Long haul: The Lung Cancer Tissue Bank has only 20 of the 500 samples required. Credit: Mainframephotographics.com

When the ambitious Cancer Genome Atlas was announced in December 2005, the project's leaders said they would examine scores of tumors for mutations that promote cancer, which could then help develop targeted treatments.

But more than a year into the venture, they have found only a fraction of the tumor samples they need.

The three-year pilot phase of the project, pegged at more than $100 million, aims to analyze 2,000 genes from 1,500 lung, brain and ovarian tumors. The full project is supposed to catalog the genetic changes in 50,000 samples representing more than 100 types of cancer.
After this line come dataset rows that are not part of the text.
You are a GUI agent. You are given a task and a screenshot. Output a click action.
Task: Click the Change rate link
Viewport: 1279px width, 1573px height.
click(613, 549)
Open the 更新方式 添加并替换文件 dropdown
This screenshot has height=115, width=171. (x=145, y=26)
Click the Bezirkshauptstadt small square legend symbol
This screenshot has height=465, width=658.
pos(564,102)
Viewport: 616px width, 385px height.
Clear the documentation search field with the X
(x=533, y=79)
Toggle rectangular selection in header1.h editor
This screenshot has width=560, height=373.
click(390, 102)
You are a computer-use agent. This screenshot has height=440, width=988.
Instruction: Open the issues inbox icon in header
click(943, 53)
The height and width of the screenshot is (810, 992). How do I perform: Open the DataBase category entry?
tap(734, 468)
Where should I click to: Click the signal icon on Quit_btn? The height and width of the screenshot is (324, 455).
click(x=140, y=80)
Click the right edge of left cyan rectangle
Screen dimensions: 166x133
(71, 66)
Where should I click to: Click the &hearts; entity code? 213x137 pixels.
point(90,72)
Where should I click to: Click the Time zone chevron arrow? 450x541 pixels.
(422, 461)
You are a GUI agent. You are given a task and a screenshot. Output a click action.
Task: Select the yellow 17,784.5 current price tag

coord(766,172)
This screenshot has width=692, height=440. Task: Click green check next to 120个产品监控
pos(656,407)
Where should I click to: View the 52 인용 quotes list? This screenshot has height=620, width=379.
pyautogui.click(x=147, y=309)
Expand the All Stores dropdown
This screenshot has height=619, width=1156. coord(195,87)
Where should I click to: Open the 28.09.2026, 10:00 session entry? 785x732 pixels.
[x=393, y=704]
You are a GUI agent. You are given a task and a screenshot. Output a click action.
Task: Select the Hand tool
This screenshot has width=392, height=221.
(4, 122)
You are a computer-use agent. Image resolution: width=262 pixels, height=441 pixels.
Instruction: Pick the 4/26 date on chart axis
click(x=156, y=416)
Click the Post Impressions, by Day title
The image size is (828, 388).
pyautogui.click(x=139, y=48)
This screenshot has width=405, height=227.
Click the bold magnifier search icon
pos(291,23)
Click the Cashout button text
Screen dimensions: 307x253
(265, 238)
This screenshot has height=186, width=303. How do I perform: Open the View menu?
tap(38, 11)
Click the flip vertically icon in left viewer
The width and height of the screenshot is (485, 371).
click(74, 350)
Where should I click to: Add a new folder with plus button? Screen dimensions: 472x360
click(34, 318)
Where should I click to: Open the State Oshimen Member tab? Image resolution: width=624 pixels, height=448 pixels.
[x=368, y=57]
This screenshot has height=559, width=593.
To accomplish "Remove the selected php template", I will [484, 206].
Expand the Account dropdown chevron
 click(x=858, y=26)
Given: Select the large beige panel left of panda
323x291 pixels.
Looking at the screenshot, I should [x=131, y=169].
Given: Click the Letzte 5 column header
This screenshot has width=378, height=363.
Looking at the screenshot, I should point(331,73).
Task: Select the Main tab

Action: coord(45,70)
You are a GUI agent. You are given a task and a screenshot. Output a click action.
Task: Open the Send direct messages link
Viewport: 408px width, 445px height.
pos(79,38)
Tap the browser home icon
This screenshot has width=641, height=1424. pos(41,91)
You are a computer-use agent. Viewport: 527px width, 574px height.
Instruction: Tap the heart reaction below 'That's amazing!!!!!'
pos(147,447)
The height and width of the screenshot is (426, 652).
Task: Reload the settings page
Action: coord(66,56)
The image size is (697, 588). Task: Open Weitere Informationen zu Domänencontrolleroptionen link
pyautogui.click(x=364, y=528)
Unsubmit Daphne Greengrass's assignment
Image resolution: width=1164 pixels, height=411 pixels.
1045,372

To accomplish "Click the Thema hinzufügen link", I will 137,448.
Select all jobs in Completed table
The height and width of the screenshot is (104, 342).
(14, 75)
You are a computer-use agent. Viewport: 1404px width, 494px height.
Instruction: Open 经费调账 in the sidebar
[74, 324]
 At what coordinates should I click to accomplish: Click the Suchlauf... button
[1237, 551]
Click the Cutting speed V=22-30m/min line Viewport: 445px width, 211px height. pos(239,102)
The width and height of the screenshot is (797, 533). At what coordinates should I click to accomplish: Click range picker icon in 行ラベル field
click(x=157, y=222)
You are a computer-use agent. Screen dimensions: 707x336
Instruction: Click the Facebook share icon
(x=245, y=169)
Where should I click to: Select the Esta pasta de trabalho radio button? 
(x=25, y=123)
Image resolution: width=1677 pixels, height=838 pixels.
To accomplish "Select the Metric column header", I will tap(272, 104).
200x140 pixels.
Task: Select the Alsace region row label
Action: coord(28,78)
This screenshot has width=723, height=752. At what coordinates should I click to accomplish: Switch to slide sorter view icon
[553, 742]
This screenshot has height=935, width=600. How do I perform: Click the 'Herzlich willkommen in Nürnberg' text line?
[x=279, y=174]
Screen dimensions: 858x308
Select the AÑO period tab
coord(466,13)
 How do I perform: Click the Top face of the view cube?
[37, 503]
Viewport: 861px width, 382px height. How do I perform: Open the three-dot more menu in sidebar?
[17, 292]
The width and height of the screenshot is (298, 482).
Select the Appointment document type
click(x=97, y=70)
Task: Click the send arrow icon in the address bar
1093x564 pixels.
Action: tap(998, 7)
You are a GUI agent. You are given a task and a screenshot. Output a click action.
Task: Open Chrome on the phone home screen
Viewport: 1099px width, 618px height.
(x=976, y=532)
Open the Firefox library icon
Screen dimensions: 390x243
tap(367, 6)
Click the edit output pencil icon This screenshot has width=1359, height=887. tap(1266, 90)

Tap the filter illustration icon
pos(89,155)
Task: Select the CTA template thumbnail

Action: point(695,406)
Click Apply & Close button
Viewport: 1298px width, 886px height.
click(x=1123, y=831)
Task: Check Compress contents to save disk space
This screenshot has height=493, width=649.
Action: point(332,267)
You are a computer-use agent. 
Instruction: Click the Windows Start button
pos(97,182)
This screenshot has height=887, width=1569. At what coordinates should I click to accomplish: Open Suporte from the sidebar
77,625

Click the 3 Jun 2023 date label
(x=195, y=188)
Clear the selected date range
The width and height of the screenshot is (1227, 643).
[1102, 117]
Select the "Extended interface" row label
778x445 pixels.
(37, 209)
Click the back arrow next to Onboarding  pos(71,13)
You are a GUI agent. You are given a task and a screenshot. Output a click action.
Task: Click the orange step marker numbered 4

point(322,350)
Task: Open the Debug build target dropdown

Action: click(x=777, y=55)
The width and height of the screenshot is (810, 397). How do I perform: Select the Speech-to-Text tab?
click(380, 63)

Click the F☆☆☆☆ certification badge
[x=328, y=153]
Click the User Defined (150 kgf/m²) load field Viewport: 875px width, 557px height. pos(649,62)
That's a lot of samples—and scientists warned that this might be more than what the project would be able to find (Nat. Med. 12, 719; 2006). At the same time, many researchers hailed this aspect of the study, saying that mutations associated with cancer often vary between individuals, making it difficult to identify the important, recurring changes.

It's not worth doing unless they have large numbers. Daniel Haber, Massachusetts General Hospital Cancer Center

“The samples in this project are key,” says Daniel Haber, director of the Massachusetts General Hospital Cancer Center, who is not associated with the project.

“Each tumor seems to have mutations in different genes—in other words, not too many recurrent ones,” Haber says. “To find the genetic commonalities you must have a large set of tumor samples.”

So far, at least, things seem more complicated than researchers had hoped.

Based on 210 tumor samples, for example, scientists at the UK's Wellcome Trust Sanger Institute have found nearly 1,000 different mutations, but all at low frequencies (Nature, 446, 153–158; 2007).

“The end result is you need a larger number of samples,” says Michael Stratton, one of the lead investigators of that study, which is unrelated to the atlas.

Even finding 210 samples that met the strict criteria was difficult, says Stratton. For example, 80% of each sample had to be comprised of tumor cells.

After scouring the US for two years the US National Institutes of Health (NIH), which oversees the atlas, in September 2006 chose three tissue banks to each supply 500 tumor samples. The banks have gathered about a third of that request.

Of 500 requested squamous cell lung tumors, for example, the Lung Cancer Tissue Bank of the Cancer and Leukemia Group B has 20 that meet the criteria, says Richard Schilsky, the bank's chairman.

The bank has more tumors, Schilsky says, but they were collected before the genome project began, and patients were not asked for the proper consent. To make the samples eligible, the bank would have to go back to each donor and explain that their genetic information would be entered into a public database. The bank collects about six or seven new samples each month but at that rate, it would take at least six years to meet the goal.

The Gynecologic Oncology Group, one of the three chosen banks, was asked to supply a subset of ovarian tumors and estimates that it has about 500 in its Columbus, Ohio, bank. Most of those are likely to qualify but about a third don't have the proper consent from donors, according to Michael Birrer, the group's vice-chair.

The bank will have to revise consent forms and get them approved by the hospitals or other sources that supplied the tumors. But those sources may not approve the new forms because of the ethical implications of sharing the donors' genetic data, Birrer says.

Fewer samples won't make the genome project impossible, but it will diminish the value of the results. If existing samples aren't enough, tissue banks may begin collecting large numbers of tumors for the project's next phase.

“I personally think it's not worth doing unless they have large numbers,” says Haber. “The Sanger study looked at hundreds of tumors, so the next logical step is to look at a broader set of genes in thousands of tumors.”